Thursday, June 2, 2011

Prepping for REAL life










You know, working really gets in the way of living. I mean, it really takes over!



I love my job to pieces. Ask my friends, who, due to the last sentence, have already rolled their eyes. You see they have heard me rant, cry, gush, GUUUUUUSSSHHHHH, love, hate, fight, sing, and all kinds of other actions/emotions in regards to my job. BUT, and it's a big BUTT...it is not my life.


Teaching is, however, a big part of my life. I have instinctively and innately taught people (whether they liked it or not...you heard me Sue) my whole life. This is besides the truth of the matter. You can live and teach without being in a school...and more importantly I think you should...I think everyone should. I think teaching is the greatest thing you could do with your life. I think the most important way of doing that is to LIVE.


Living is best done in 70 degree weather. Thus today...I lived. It was fun. It was a lot of work.

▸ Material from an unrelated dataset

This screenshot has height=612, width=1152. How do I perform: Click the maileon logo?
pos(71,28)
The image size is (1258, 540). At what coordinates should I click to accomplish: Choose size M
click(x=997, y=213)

Today, life started in a cool, breezy walk to school. I was totally jamming to a song in my head and probably walking like I had a wedgy, because that's how bad I jam when I walk. I have no idea then, why a coworker would slow down, roll down the window and ask this "babe" if she wanted a ride. There can not be anything attractive about the wedgey dance-walk. I don't know if the smile was interpreted properly in return, but I love a good joke, especially a long standing one like a "hey baby" in response to my obvious disdain for the classic "shaawwwtaaay" call of the young bucks. It makes my morning anytime I get that longstanding joke thrown at me in the morning. I threw back, like two monkey's flinging crap...I said I'd rather walk.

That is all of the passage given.